- Official Name: Sultanate of Oman
- Capital: Muscat
- Official Languages: Arabic
- Population: 5 million
- Currency: Omani Rial
- The Sultanate of Oman is located on the Southeastern coast of the Arabian Peninsula, at the mouth of the Persian Gulf.
- It shares land borders with the United Arab Emirates, Saudi Arabia, Yemen, and marine borders with Iran and Pakistan.
- Oman’s capital city was historically the principal trading port of the Persian Gulf region, and among the most important trading ports of the Indian Ocean.
- Government: Unitary Parliamentary Absolute Monarchy
- All legislative, executive and judiciary power rests with the hereditary Sultan.

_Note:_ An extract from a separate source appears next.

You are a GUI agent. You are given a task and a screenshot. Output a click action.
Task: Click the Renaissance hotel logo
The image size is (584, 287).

- Oman’s constitution names Sharia law as a source of legislation.
- The Omani Sultanate was a powerful empire, and contended with Portugal and the UK for influence in the Persian Gulf and Indian Ocean in the 17th, 18, and 19th centuries.
- As its power declined in the 20th century, the Omani Sultanate’s centuries-long relationship with the UK transformed from one based on mutual benefit, to de facto colonization, which lasted through 1967.

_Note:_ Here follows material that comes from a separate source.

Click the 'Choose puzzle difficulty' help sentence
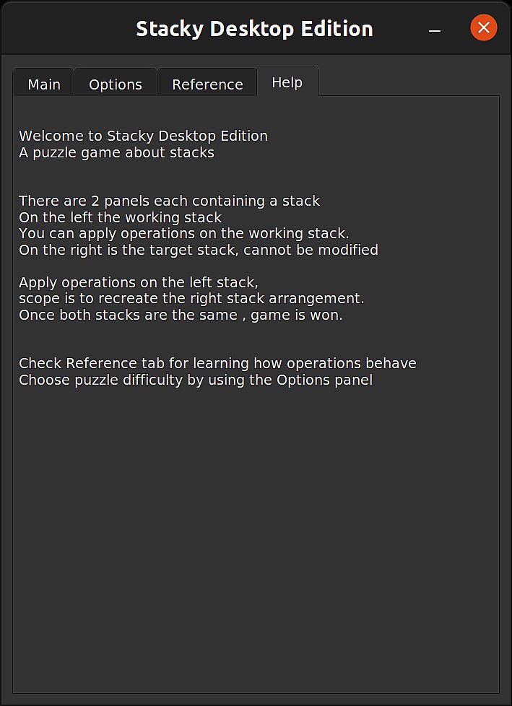Viewport: 512px width, 706px height. (196, 380)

- Oman was one of the last countries to abolish slavery in 1970.
- Oman has one of the most diverse environments in the Middle East, with desert plains in the center, and tropical mountain ranges along the north and southeast coasts.
- Oman’s rich musical tradition stems from the country’s coastal location and imperial legacy.

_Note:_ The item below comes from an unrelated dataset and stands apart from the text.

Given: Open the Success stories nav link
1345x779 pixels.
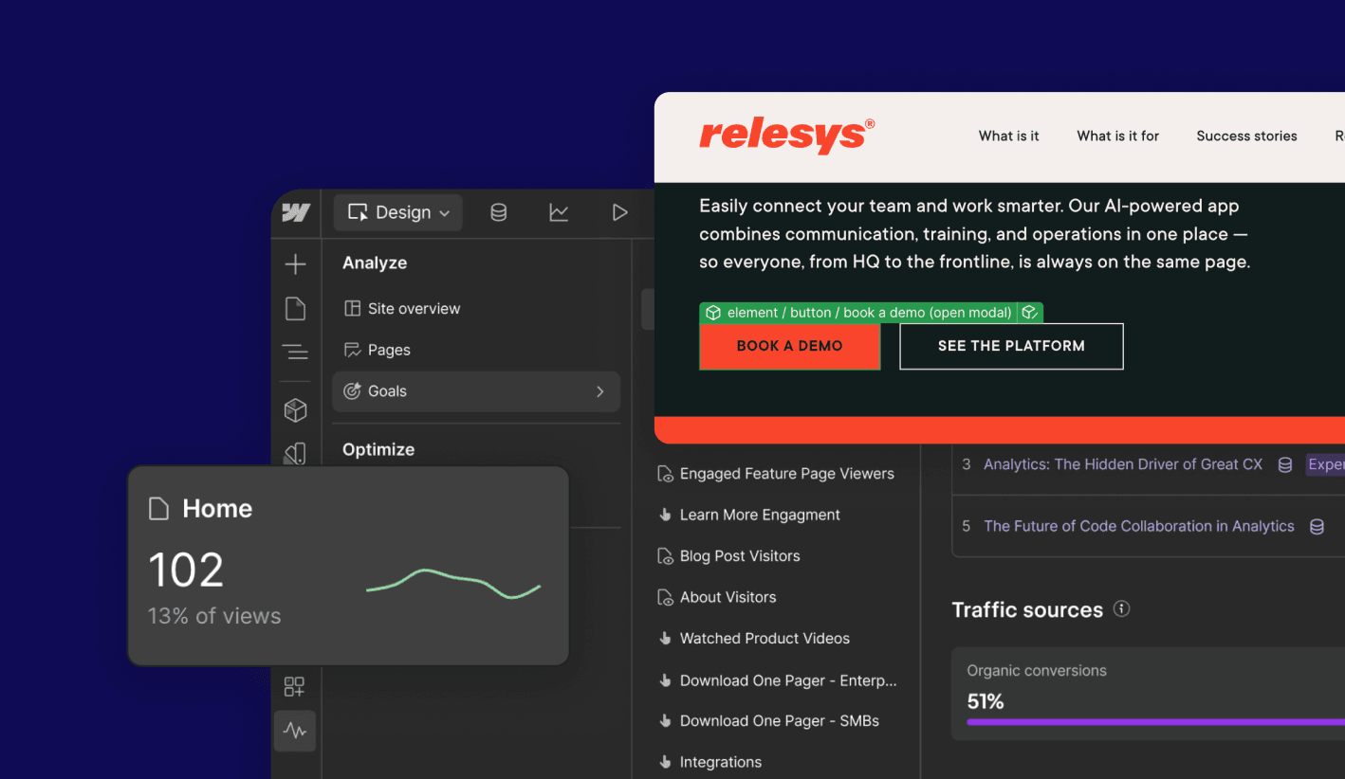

- There are over 130 different forms of traditional Omani songs and dances; the Oman Centre for Traditional Music was established in 1984 to preserve them.
- In contrast to many Arab countries, all Omanis participate in music: men, women, young and old.
- The overwhelming majority of Omanis profess Islam; most of whom are Ibadi, followed by Shia and Sunni.
- Non-Muslim religious communities include Christians, Hindus, Buiddhists, Jews, Sikhs, Jains, and Zoroastrians.
- Oman’s population is very young, with 43% of inhabitants under the age of 15.
- Nearly half of the population lives in the capital city of Muscat and the Batinah coastal plain northwest of the city.
- Omanis can trace their roots to Baloch (the region on the southeastern edge of the Iranian plateau in Pakistan, Iran, and Afghanistan), Al-Lawatia (ethno-cultural group based on the coasts of Oman), Persia, and Zanzibar (Omani rule lasted here 1698-1890).
- Omani society is largely tribal, with three major identities: tribe, Ibadi faith, and maritime trade. The third identity is often in tension with the more traditional, insular identities of the interior of the country.
- The tribal and Ibadi identities are traditional and especially prevalent in the interior of the country, which has experienced lengthy periods of isolation due to British influence and control of the coast.
- The maritime trading identity is tied to the capital city of Muscat and coastal areas, and is reflected by the area’s business, trade, and generally higher levels
- The main meal of the day is in early to mid-afternoon. Morning and evening meals are generally very light.
- Omani culture operates in a hierarchy based on family connections (tribal ties), relative wealth, and religious education.
- For Omani nationals, dress is a highly visible and prominent marker of ethnic identity.
- Head covering is required of men as well as women.
- Gender roles are subject to the formal restrictions of Islam, but are more equal than elsewhere in the Islamic world: Omani women have significant authority within the family unit, and in the 1990s Oman started making efforts to include women in government.
- Men and women may interact in public, though their contact should always be chaperoned or in the open.
- Upon meeting new people, greetings must be exchanged before discussion; to fail to do so is considered rude.
- “Assalam alaikum” (peace be upon you) and replied with “Wa alaikum as-salam” (and upon you peace)
Business Communication & Relationships
- Dress for business meetings should be smart and conservative (especially for women).
- Handshakes are the accepted greeting between men, and it is customary to shake the most senior person first.
- Use Arabic titles when possible and appropriate, as this shows respect.
- Business cards are often exchanged when meeting new associates for the first time; ensure they are double sided (English & Arabic) and present the card with both hands. Read business cards prior to putting them away.
- Oman’s official language is Arabic, though English is widely spoken in business.
- Hours of business are generally 8a-1p, and 3:30-6:30p Sunday through Thursday. Friday and Saturday is the weekend.
- While Oman remains an Islamic nation, it is one of the most progressive of the Gulf countries when it comes to attitudes toward women in the workplace. Authorities are trying to limit the number of roles given to expat women and work visas for women can be hard to obtain. Those who do get a job in Oman should find themselves respected and valued.
- A great deal of time will be devoted to getting to know each other before any actual business is discussed. Getting impatient is ill-advised: long-term, personal business relationships in Oman are worth the investment of time and energy.
- Hard-sell tactics will be interpreted as aggression, and should thus be avoided.